Vous, en quelques mots ?

J’étais professeur d’archéologie jusqu’à ma retraite il y a quelques années. Professeur d’archéologie du monde grec, je me suis intéressé à l’iconographie des vases peints auxquels j’ai consacré une thèse sous la direction de Pierre Vidal-Naquet. Je me suis aussi penché sur l’archéologie de la Grande Grèce et de la Grèce propre, et j’ai travaillé en Italie du Sud sur des sites dans la région de Naples (Eboli, Moio della Civitella) et en Calabre à Laos notamment avec mon collègue Emanuele Greco, par la suite directeur de l‘École italienne d’Athènes et professeur à l‘université « l’Orientale » de Naples où j’ai donné des cours pendant un semestre. Ensuite, avec des amis grecs et allemands rencontrés à Heidelberg, dont Athanasios Kalpaxis et Andreas Furtwängler, j’ai travaillé à Eleftherna, cité du centre de la Crète, puis, avec un groupe belge, italien et grec, dont le même Athanasios Kalpaxis et mon collègue Didier Vivier, professeur d’archéologie grecque à Bruxelles, nous avons fouillé sur un site dont le nom est Itanos, à l’extrême nord-est de la Crète.

En tant qu’enseignant, j’ai été chargé pendant très longtemps de l’introduction à l’archéologie, ses méthodes et son histoire, ce qui m’a conduit petit à petit à écrire un premier livre dans les années 1990, qui était un peu un compendium de l’histoire de l’archéologie et des antiquaires qui précèdent l’archéologie : La Conquête du passé (réédité aux éditions La Découverte en 2020). Cela m’a mené, sous l’influence de Pierre Vidal-Naquet et de l’immense historien italien Arnaldo Momigliano, fondateur de l’historiographie moderne des mondes anciens, vers les champs de l’histoire des idées et de l’histoire comparée. Sous leur influence, je me suis beaucoup intéressé à l’« antiquarianisme », cette discipline de l’observation du passé qui précède l’archéologie moderne.

"Une histoire des ruines dans la salle Labrouste. Cliché INHA
« Une histoire des ruines » dans la salle Labrouste. Cliché INHA

Pourriez-vous énoncer les principes de votre ouvrage ?

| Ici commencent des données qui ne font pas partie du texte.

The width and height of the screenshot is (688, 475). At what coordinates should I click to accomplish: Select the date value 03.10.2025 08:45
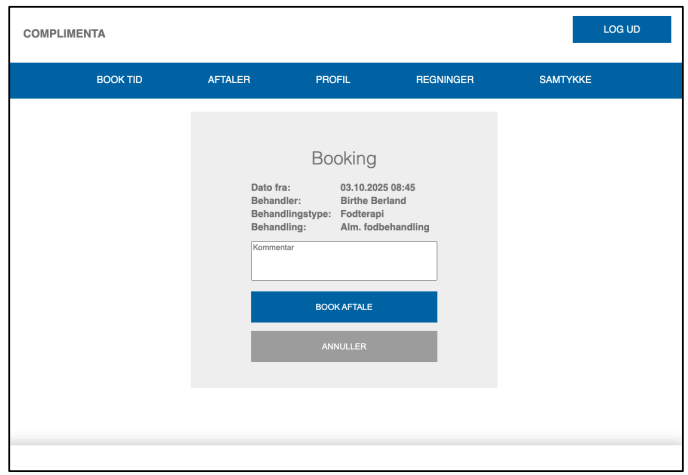(378, 187)
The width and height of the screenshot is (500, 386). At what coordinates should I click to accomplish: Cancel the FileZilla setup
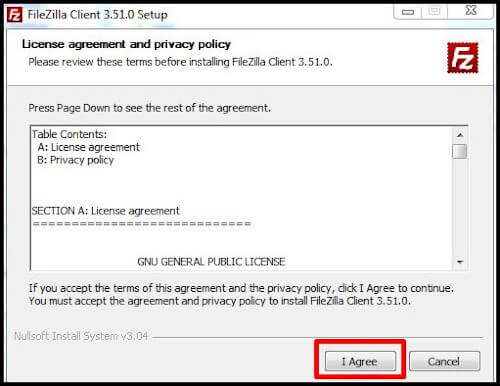444,361
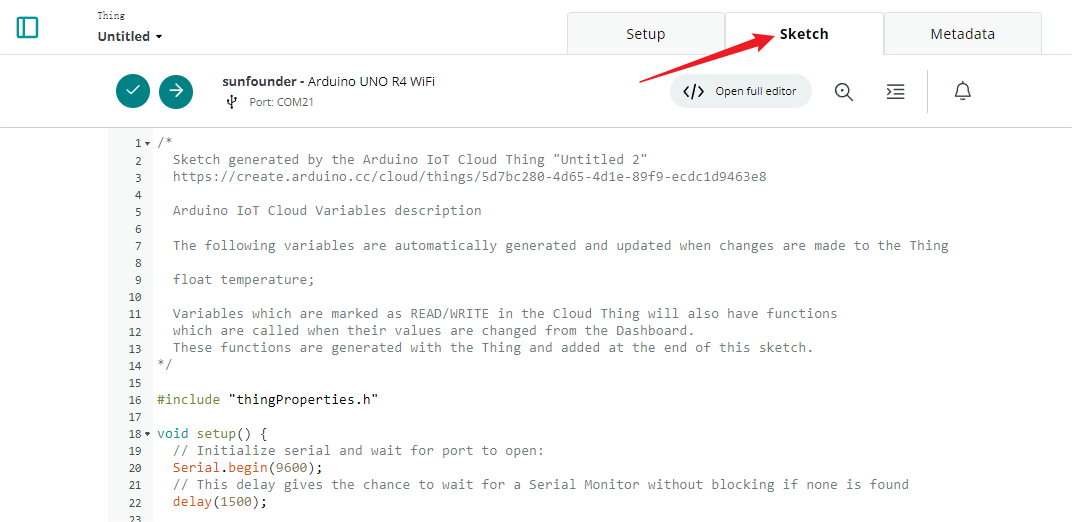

Ce livre est un peu la suite du précédent, à savoir la conséquence des cours que je donnais à Tolbiac et à Michelet sur l’histoire des pratiques antiquaires et l’existence d’une curiosité pour le passé dans la plupart des civilisations. J’ai eu la chance d’être invité à trois reprises, dont une longue année, à la Fondation Getty à Los Angeles, un des endroits les plus formidables pour un chercheur, une institution qui m’a donné entre autres des moyens de voyager pour découvrir des paysages intellectuels qui m’étaient moins familiers, comme la Chine ou le Japon.

J’ai eu l’idée, dans la suite de La Conquête du passé, de me poser cette question anthropologique : pourquoi toutes les sociétés s’intéressent-elles au passé ?, et de vérifier l’adage de Chateaubriand selon lequel « tous les hommes ont un attrait secret pour les ruines ». S’il n’y a pas de ruines dans une société, est-ce que cet attrait existe encore ? Ma réponse est oui parce qu’il faut changer la définition de la ruine.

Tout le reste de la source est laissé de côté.